Excerto do texto:
# # # # # # #

No Público do passado dia 27 de Maio, dizia-se que, “apesar de já terem alta clínica, a 17 de Março deste ano, 853 pessoas mantinham-se internadas nos hospitais”, por uma razão tão prosaica como cruel: pura e simplesmente não têm para onde ir!

Esta desgraça humanitária expressa a insuficiência do Estado social.  É verdade que há estruturas oficiais encarregues do acompanhamento destes casos, nomeadamente a Rede Nacional de Cuidados Continuados Integrados (RNCCI) e as Estruturas Residenciais para Pessoas Idosas (ERPI). Infelizmente, estas entidades não são capazes de dar solução a todos os casos e, por isso, “o tempo médio de permanência no hospital, após a alta, é superior a um mês”. Este drama atinge sobretudo as pessoas com mais idade: 77% das pessoas abandonadas nos hospitais têm mais de 65 anos.

Que perto de mil cidadãos portugueses, quase todos de idade avançada, sejam abandonados nos hospitais é, sem dúvida, dramático. Muitas dessas pessoas já não têm capacidade para viverem sozinhas e, por isso, não se justificando o seu internamento hospitalar, precisam de ser acolhidas por parentes, ou então por alguma instituição social. A maioria destes 853 cidadãos terá, decerto, algum familiar – filhos, netos, irmãos, sobrinhos, etc. – que não pode, ou não quer, socorrer alguém que já não precisa de estar internado, mas que também não pode viver só.

# # # # # # #

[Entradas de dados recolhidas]

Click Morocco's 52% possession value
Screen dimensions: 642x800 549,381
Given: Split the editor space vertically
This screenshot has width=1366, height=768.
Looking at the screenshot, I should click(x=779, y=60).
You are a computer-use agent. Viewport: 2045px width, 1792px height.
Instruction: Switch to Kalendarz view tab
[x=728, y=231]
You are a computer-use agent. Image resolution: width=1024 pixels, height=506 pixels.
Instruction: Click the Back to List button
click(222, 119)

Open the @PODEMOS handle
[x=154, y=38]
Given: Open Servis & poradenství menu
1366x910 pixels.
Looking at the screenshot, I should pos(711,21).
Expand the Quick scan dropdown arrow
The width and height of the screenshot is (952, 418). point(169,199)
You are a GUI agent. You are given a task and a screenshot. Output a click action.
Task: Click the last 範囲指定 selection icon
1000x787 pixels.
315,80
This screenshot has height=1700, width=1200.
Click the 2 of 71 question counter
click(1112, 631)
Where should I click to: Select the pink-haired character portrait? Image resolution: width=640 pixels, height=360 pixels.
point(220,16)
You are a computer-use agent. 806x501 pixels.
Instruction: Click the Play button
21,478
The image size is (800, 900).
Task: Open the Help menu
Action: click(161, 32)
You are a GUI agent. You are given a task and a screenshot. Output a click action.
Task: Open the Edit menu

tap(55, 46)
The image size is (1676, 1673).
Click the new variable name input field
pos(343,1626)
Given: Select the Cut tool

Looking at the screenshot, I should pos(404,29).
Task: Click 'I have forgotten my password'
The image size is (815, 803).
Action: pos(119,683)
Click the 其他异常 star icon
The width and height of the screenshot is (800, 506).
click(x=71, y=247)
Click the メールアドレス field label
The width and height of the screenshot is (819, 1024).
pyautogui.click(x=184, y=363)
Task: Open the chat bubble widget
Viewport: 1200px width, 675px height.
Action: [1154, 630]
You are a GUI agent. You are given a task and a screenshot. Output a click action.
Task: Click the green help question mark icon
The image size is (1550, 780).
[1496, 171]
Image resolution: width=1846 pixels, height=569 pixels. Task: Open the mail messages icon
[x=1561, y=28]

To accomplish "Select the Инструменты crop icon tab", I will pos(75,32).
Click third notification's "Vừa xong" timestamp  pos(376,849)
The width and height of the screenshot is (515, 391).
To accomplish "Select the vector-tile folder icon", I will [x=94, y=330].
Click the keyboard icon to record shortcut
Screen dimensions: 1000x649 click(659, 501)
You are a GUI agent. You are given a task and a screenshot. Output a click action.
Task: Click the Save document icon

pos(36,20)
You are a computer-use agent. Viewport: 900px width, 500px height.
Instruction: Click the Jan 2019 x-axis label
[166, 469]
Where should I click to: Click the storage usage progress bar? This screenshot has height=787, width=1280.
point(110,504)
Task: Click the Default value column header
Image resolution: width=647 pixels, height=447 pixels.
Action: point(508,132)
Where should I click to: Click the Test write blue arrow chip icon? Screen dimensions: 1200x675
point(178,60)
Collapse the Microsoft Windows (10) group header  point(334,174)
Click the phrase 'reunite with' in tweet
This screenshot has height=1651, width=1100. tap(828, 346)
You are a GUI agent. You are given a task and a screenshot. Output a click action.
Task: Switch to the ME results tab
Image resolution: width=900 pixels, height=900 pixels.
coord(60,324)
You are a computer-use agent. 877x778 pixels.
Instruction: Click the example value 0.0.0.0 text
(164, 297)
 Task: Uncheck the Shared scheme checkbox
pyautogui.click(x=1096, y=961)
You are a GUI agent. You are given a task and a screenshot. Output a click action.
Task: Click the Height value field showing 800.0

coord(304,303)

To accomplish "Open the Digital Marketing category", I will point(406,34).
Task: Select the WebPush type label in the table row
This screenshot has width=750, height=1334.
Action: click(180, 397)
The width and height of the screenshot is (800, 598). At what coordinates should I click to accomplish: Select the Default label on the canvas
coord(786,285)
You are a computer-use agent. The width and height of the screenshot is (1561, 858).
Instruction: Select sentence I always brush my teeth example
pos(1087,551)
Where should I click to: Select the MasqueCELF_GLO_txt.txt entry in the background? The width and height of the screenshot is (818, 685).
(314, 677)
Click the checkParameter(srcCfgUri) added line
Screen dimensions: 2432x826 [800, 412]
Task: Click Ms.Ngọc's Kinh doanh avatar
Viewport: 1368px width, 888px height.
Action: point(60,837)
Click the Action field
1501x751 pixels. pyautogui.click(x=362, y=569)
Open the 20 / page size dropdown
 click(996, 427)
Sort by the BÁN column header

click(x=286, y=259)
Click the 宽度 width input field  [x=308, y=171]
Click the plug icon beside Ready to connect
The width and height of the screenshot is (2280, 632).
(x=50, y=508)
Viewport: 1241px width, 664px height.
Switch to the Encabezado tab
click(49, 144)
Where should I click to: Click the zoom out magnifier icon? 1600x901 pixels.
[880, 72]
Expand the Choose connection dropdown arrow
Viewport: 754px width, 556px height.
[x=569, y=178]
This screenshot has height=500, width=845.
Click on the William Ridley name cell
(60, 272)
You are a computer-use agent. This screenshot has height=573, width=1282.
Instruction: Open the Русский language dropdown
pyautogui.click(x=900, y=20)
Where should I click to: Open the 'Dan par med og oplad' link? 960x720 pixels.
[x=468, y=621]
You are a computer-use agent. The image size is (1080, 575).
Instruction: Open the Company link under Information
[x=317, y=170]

# # # # # # #

Ordem de trabalho 1:
No excerto sobre os internamentos após a alta, reescreva tudo desde "Que perto de" até "pode viver só.", trocando "parentes" por "familiares".
Ordem de trabalho 2:
Responda a estas perguntas sobre o excerto acerca dos internamentos após a alta:
(a) Quantas pessoas se mantinham internadas nos hospitais a 17 de Março, apesar de já terem alta clínica?
(b) Qual é o tempo médio de permanência no hospital após a alta?
(c) Que percentagem das pessoas abandonadas nos hospitais tem mais de 65 anos?

Resposta 1:
Que perto de mil cidadãos portugueses, quase todos de idade avançada, sejam abandonados nos hospitais é, sem dúvida, dramático. Muitas dessas pessoas já não têm capacidade para viverem sozinhas e, por isso, não se justificando o seu internamento hospitalar, precisam de ser acolhidas por familiares, ou então por alguma instituição social. A maioria destes 853 cidadãos terá, decerto, algum familiar – filhos, netos, irmãos, sobrinhos, etc. – que não pode, ou não quer, socorrer alguém que já não precisa de estar internado, mas que também não pode viver só.

Resposta 2:
(a) 853 pessoas.
(b) É superior a um mês.
(c) 77%.